BTW, in the first recording - there are new tools to find "pursuadable voters" (note the Analytist Institure in Washington DC).  What does it mean to be a partisan or independent (see 16 minutes in).    An indepenent that leans democratic is more democratic than someone that identifies themselves as a democrat, but not really strongly).


Listen to the tapes, here are gems in there.


And yes, I found that most candidates, besides the national ones and a few forward leaning senate and governers, just don't have the resources and staff or even the understanting yet, of how to work with this data - frustrating - but 99% could not run these experiments even if they did mouth the "big data" hype.  Ha!

Re: Twitter
  • 10/18/2012 11:49:00 AM

Thanks for updating the links so they work - I think some of us here, would really enjoy them, and I'm listening to the first one now, and enjoying it.  Granted they do take time to listen to - but some of the people here are data geeks and wondering just what kind of data science is being used to gauge campaign messaging and targeting.

Well, a lot of progerssive data testing is contained in these audios - and the video I tried to embed had a lot of good stuff too.

Re: Twitter
  • 10/18/2012 11:24:46 AM

@Marshall, good point about funding of analytics work/analysts on state and local campaigns. I wonder if we'll see enough evidence coming out of these current elections to make analytics a priority spend for lower-level campaigns going forward. What do you think?

Re: Twitter
  • 10/18/2012 11:20:14 AM

I'm not sure, Beth!  

Actually, what I was struck with, at NetRoots, was groups of statisticians and analytsts who had applied best practices of multivariate testing and data mashups to candidate messaging and positioning.  

That's what those 4 links I put in earlier this morning were about - they were actual cases and some of the science/analytics behind what sophisticated campaigns are doing on the Left to counter large amounts of SuperPAC money coming from to the Right.

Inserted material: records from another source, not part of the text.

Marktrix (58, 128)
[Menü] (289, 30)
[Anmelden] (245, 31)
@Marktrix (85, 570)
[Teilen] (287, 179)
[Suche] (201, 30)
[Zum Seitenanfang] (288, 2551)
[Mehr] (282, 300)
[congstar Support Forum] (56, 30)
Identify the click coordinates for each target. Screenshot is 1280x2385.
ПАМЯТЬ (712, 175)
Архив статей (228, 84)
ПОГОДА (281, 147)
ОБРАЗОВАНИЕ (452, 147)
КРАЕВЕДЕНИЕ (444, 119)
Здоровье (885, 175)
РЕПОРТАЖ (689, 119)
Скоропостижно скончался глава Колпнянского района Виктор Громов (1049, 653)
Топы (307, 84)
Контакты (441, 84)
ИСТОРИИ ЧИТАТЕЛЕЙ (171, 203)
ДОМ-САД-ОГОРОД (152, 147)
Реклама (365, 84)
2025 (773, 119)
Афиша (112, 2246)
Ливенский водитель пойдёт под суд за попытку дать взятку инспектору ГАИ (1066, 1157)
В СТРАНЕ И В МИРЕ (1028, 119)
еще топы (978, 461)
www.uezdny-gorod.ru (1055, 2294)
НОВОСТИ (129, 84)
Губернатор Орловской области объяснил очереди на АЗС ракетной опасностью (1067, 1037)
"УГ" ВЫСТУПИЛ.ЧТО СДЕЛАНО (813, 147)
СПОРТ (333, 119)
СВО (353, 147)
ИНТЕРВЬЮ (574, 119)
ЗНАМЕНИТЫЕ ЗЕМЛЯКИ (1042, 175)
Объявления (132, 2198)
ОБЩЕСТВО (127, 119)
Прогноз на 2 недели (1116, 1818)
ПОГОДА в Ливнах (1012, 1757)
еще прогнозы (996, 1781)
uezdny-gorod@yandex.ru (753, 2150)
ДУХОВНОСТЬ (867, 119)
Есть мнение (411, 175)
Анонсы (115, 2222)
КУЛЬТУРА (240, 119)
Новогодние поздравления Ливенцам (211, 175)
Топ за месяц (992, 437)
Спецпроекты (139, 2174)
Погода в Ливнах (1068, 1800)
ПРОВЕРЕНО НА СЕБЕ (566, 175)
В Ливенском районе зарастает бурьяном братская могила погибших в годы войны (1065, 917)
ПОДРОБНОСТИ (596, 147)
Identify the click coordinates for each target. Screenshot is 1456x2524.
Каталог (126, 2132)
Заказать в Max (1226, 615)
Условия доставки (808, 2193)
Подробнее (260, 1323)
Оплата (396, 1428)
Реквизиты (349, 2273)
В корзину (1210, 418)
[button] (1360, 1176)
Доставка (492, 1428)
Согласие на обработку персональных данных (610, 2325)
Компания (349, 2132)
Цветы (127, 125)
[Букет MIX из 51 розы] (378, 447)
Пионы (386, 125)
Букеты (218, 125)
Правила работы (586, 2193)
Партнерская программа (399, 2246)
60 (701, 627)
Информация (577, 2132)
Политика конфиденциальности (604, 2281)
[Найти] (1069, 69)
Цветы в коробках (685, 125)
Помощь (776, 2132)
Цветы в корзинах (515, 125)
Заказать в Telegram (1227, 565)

What also struck me was how most state and local district campaigns don't have the right people on staff to run the experiements, do the data cleaning, assemble the insights - even if they wanted to have them.  I also don't think many campaigns have the money to pay for it either (or don't yet understand it's value).



Re: Twitter
  • 10/18/2012 10:58:01 AM

Marshall, would you say that the people who are trying to find answers and be objective are academics or other researchers studying the Twitter phenomenon and its usefulness in measuring social mores, interests, trends, etc.? In other words, they'll be spending far more time and putting far more effort into their projects -- presidential predictions, in this case -- than the average political pundit or pollster?

Re: Bias reaffirmed
  • 10/18/2012 3:35:18 AM

For some reason the links I put in won't display - too bad.  I can try pasting them in as plain text, or people here can let me know if they are interested in the material as it's very timely.

Re: Bias reaffirmed
  • 10/18/2012 3:33:39 AM

first, the polls that include mobile phones are better-but i understand there are issues with certain laws or regulations around it. i learnt about this when i attended netroots nation in providence, ri, last june (netroots is run by the dailykos founder).

for data geeks (what we all are) i attended and recorded all the polling sessions at netroots-which includes those that deal with handling of the data-some of the readers here might be interested in this material just now.

i think alot of readers here would be interested in these 4 data sessions.

so here it is.


#nn 12 panels on data and politics (you may want to listen to the entire recording as there is no other way to get the information that i'm aware of and i may have been the only one recording it)



Re: Neuroscience or not ...
  • 10/18/2012 3:14:27 AM

Agreed, and I'm about to write a post on it a     Perhaps something for next Monday's debate at would be a good idea too.